Between 1976 and 1994, she worked in publishing, first in London before spending ten years in New York working for Grove Atlantic Publishers.

On returning to England in 1994 she became a literary agent at Ed Victor Ltd before becoming a freelance journalist in 2000 writing for publications including the Daily and Sunday Telegraph, The Guardian, the Evening Standard, The Spectator, and Harper's Bazaar where she is now a contributing editor.

===Books===

Nicolson has published five books, including three works of social history, one memoir and a novel. Three of these were selected as a BBC Radio 4 “Book of the Week”. The journalist Tina Brown has said: ‘Juliet Nicolson has invented a new kind of social history.’

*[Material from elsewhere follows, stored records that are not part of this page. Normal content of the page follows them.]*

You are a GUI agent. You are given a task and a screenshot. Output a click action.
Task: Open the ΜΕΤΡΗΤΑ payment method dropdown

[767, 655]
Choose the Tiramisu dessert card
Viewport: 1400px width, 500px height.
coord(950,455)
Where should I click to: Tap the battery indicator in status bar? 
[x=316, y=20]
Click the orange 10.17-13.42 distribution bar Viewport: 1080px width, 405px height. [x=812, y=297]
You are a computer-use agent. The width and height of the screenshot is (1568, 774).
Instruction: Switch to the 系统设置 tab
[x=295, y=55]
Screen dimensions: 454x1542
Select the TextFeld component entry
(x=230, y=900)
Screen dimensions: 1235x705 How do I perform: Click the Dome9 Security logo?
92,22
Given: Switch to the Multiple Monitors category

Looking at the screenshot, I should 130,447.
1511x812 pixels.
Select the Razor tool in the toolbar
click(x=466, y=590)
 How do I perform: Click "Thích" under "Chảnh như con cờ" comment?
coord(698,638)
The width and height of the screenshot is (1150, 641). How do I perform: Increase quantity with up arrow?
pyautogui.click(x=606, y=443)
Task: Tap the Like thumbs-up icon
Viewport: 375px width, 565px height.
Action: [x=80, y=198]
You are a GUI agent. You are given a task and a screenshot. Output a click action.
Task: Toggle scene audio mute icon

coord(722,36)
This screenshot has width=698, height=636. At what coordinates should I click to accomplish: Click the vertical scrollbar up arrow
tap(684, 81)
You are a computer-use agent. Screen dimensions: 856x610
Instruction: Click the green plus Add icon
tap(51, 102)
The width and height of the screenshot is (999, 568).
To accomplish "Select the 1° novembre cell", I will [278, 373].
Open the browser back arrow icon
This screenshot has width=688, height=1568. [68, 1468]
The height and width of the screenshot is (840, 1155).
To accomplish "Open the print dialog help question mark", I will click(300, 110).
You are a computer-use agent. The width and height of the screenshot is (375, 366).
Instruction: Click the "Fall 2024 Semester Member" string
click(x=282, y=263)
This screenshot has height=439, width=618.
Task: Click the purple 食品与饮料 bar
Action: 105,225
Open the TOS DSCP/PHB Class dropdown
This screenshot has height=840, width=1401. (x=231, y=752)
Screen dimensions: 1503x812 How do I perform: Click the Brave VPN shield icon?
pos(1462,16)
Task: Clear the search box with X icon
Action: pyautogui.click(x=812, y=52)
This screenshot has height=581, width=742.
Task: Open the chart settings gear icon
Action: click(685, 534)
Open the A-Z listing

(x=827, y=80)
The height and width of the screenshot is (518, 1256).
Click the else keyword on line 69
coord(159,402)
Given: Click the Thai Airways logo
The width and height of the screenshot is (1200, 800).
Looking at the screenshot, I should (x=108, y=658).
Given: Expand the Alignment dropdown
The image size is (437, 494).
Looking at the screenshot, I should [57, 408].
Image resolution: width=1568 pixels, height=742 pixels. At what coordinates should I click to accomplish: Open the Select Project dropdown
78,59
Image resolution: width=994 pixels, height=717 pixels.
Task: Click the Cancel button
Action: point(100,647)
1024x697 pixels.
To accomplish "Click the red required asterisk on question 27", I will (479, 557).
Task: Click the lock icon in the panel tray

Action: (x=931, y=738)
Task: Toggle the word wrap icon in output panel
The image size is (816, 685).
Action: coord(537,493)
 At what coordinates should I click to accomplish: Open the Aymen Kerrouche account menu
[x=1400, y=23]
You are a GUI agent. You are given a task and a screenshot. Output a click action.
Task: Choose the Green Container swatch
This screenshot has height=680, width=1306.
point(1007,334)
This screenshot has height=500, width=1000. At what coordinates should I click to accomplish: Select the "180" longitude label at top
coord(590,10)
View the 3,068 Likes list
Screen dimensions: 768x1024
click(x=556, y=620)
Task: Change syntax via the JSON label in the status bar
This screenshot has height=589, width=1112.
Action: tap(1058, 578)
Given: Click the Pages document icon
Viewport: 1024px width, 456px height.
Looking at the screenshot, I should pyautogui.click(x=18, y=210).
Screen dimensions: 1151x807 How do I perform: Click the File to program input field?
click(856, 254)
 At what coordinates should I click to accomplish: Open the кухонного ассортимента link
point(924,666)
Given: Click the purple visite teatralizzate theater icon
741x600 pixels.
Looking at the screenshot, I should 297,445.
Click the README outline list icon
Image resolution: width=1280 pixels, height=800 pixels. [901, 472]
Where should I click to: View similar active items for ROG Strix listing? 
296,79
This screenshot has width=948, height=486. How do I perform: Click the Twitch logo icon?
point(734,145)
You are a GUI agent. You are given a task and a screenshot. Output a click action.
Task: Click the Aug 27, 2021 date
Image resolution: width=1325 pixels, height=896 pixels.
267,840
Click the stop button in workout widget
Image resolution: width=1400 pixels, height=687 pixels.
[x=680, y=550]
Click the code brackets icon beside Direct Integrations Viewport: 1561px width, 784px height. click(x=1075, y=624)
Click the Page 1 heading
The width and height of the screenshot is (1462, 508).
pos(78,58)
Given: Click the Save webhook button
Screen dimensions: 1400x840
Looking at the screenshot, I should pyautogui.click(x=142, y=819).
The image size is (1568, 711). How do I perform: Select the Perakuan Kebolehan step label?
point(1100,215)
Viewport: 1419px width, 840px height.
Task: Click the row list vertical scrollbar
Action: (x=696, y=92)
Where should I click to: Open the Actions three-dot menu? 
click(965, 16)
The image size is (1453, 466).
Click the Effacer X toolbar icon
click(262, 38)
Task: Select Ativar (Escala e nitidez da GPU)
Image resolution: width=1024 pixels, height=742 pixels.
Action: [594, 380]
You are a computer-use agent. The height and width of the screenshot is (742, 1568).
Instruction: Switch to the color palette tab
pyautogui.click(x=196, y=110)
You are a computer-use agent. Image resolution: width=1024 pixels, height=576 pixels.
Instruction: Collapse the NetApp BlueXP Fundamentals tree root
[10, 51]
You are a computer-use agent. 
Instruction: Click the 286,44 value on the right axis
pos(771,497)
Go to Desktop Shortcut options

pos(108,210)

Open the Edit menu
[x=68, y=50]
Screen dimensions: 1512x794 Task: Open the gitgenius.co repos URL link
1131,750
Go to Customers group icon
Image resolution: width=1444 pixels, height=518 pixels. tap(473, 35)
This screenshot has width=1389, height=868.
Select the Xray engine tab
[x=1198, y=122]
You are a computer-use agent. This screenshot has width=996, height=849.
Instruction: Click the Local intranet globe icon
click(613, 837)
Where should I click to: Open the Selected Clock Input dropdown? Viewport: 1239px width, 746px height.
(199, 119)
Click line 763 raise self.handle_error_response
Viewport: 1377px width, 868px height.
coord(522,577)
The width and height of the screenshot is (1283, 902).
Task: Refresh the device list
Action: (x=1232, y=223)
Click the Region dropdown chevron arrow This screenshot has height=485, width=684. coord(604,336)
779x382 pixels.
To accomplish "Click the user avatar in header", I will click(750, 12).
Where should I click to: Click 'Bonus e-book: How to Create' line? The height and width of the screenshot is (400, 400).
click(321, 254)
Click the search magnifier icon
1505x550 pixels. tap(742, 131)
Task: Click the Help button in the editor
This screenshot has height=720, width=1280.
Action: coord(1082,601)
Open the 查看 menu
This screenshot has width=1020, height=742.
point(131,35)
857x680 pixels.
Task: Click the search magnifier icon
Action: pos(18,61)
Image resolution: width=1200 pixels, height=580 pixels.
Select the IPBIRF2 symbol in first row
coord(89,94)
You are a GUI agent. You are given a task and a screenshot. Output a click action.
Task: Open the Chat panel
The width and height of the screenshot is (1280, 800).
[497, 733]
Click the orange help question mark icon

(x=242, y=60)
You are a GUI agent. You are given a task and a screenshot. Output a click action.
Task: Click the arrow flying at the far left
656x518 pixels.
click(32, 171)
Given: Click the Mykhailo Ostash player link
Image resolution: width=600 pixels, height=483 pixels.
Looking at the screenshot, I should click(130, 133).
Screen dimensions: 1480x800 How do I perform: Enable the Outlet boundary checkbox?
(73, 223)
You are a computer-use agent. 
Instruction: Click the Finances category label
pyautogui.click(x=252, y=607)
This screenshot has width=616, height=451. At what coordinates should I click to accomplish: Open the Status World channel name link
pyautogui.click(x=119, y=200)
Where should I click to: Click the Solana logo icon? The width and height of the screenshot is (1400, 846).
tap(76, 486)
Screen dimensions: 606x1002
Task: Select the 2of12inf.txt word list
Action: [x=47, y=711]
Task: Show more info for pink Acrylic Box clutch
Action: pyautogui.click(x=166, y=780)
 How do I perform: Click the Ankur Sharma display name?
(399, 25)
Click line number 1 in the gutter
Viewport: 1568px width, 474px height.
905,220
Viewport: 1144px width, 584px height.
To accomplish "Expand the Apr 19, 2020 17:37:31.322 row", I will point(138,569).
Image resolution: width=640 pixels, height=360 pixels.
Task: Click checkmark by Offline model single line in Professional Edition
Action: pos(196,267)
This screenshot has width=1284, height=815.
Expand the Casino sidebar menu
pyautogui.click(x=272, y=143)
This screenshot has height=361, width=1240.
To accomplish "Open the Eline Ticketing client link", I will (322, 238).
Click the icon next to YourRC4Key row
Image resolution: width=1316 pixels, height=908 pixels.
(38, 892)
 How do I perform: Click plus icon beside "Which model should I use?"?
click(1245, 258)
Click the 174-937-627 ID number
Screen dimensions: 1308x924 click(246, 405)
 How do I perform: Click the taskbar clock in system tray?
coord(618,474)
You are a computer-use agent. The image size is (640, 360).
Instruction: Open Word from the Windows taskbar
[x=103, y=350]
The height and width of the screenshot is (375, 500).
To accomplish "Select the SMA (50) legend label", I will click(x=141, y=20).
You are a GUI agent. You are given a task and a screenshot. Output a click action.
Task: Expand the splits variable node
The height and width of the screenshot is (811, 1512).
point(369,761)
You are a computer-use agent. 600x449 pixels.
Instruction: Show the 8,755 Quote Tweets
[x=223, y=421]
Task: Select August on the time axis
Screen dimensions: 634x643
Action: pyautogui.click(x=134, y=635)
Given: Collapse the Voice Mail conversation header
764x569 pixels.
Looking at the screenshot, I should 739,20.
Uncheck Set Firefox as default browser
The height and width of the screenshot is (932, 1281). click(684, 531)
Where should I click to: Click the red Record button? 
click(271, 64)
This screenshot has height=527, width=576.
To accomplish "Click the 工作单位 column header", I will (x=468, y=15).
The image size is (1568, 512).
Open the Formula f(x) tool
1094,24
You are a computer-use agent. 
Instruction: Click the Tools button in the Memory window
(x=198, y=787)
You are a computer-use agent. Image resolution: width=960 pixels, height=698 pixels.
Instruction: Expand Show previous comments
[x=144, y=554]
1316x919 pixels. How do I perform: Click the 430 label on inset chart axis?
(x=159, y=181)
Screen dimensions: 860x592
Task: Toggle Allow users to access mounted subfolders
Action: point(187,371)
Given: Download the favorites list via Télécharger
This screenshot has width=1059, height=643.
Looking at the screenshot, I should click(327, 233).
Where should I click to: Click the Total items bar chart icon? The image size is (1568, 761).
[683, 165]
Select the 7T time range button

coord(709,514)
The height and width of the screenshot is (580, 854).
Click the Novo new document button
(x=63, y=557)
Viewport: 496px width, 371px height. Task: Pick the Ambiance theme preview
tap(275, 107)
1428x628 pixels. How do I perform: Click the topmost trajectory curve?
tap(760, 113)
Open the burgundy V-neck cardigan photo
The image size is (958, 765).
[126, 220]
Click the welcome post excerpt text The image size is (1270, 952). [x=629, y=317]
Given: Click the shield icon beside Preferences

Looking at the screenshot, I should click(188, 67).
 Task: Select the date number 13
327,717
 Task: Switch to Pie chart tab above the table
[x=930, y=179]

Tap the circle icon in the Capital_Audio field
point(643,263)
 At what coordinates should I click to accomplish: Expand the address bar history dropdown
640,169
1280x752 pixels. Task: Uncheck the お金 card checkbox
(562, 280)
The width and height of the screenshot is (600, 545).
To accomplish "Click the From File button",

The Perfect Summer (published 2006) focuses on one sweltering season in 1911. The Great Silence (published 2009) is about three consecutive November 11ths from 1918-1920. Frostquake (published 2021) tells the story of one locked-down, snowy winter of 1962-3.

Nicolson's memoir, A House Full of Daughters (published 2016) is an account of seven generations of daughters in her own family beginning with her great great grandmother, Pepita de Oliva, a Spanish flamenco dancer born in Malaga in 1830 and culminating with her granddaughter born in London in 2013.

Nicolson’s novel Abdication (published 2012) is set in 1936 against the backdrop of the British Royal Family’s famous constitutional crisis.

==Personal life==
Nicolson has been married twice. Her first husband was James Macmillan-Scott, with whom she had two daughters. Her second husband is Charles Anson CVO, a former press secretary to Queen Elizabeth II.

==Books==
- The Perfect Summer, Dancing into Shadow in 1911 (John Murray, 2006)
- The Great Silence 1918-20, Living in the Shadow of the Great War (John Murray, 2009)
- Abdication, a novel (Bloomsbury, 2012)
- A House Full of Daughters, a memoir (Chatto & Windus 2016)
- Frostquake, the frozen winter of 1962 and how Britain emerged a different country (Chatto & Windus, 2021)
- The Book of Revelations: Women and Their Secrets From the 1950s to the Present Day (Chatto & Windus, 2025)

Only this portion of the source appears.